On point 1, our OpenGL needs are quite basic. For the most part we
only want to render textures on screen. We are not interested in
occlusion culling, geometry shaders, instancing and a hundred and one
more modern, advanced features that newer versions offer and which are
largely targeted at gaming or CAD demands (and indeed a hundred and
one old, basic features that are irrelevant). Whilst GLSL has evolved,
its core functionality is unchanged and a lot of the incompatibility
between older and newer versions is syntax rather than functionality
(for our uses at least). Yes, we use some more 'modern' functionality
where available but generally this is available by extension on the
older versions anyway. The raspberry pi driver is rapidly becoming the
real exception to this as it has, by a large margin, the most limited
feature set (and performance) of anything I've seen for a couple of
years.

That said, I'm quite sure there are gains to be had from tapping into
some of the newer features but I think, once the render branch has
stabilised (and is merged), the next effort should be Vulkan support.

> Any tips you may have regarding OpenGL for a beginner would be welcome.

Focusing purely on the MythTV use case, there are 4 areas of core
functionality that are relevant:-

1 - General OpenGL state management
 - mostly handled in MythRenderOpenGL. viewport management, texture
binding, shader binding, blend state etc etc. All fairly standard.
2 - vertex data
 - very simple for our use case - simply upload enough vertex data to
render a square/rectangle.
3 - textures
 - core to both video and UI. Essentially pretty standard for UI (and
now largely handled by Qt) with some more demanding use cases for
video. A performance bottleneck.
4 - shaders
 - obviously key to any modern OpenGL code. You'll see though that for
the most part our shaders are extremely simple - especially for just
rendering an RGBA texture on screen.
 - the circle shaders etc are slighly more complicated as are the deinterlacers.

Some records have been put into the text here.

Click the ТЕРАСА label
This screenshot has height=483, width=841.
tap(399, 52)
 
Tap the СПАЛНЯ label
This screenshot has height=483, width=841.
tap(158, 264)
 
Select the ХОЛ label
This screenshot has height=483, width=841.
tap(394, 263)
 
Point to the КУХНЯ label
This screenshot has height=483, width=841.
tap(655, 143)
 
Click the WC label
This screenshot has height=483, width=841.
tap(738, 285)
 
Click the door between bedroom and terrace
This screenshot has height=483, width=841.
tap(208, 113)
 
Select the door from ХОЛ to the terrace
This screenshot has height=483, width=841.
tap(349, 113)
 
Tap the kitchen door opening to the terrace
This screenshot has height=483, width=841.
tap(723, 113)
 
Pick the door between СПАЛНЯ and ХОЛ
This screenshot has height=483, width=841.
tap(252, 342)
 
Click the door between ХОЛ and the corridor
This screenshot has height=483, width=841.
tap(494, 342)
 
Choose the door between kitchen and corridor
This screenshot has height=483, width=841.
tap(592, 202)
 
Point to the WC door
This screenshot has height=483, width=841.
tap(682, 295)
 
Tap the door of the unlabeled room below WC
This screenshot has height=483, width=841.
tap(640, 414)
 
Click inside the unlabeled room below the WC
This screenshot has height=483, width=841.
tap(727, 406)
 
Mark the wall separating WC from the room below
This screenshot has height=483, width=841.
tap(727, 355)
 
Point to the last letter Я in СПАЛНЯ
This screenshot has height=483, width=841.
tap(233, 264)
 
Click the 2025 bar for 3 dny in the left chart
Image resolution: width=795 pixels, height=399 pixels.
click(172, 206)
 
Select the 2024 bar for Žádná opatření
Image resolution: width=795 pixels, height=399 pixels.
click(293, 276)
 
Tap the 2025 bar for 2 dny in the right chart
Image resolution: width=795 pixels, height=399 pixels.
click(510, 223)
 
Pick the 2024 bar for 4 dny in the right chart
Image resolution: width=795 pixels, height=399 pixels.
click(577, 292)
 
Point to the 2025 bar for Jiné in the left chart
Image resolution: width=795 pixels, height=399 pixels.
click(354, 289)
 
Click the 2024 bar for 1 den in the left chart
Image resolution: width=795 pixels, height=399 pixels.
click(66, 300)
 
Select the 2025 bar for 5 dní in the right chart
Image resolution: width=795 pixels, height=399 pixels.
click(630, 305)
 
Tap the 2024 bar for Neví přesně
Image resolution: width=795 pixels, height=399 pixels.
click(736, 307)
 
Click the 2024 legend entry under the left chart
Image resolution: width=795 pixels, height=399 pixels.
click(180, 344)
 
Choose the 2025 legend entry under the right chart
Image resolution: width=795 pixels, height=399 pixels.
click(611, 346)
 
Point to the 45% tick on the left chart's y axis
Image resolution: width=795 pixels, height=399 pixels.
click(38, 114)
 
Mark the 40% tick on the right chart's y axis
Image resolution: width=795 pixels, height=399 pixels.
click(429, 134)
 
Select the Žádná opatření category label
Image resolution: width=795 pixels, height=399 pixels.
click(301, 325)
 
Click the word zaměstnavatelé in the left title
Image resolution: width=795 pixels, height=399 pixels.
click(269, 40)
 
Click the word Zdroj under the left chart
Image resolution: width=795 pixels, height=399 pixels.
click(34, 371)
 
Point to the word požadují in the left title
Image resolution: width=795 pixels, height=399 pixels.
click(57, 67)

I'd recommend just focusing on GL2.0/ES2.0 to start with. Trying to
cross-reference GLSL4.6 shaders will just give you headaches:)
Everything then just builds on those basics.

I'd also highly recommend installing apitrace (and qapitrace - the gui
part). This will produce a trace of all of the OpenGL/GLX/EGL calls
that an app makes on a frame by frame basis.
If you run mythtv from the render branch with -v gpu logging, it will
also insert debug markers showing you which parts of the mythtv render
code are making those calls. At its most basic, the trace will give
you a very neat insight into how the OpenGL code is working. It won't
however provide much help with what's going on inside a shader...

I hope this helps. Any questions, just ask.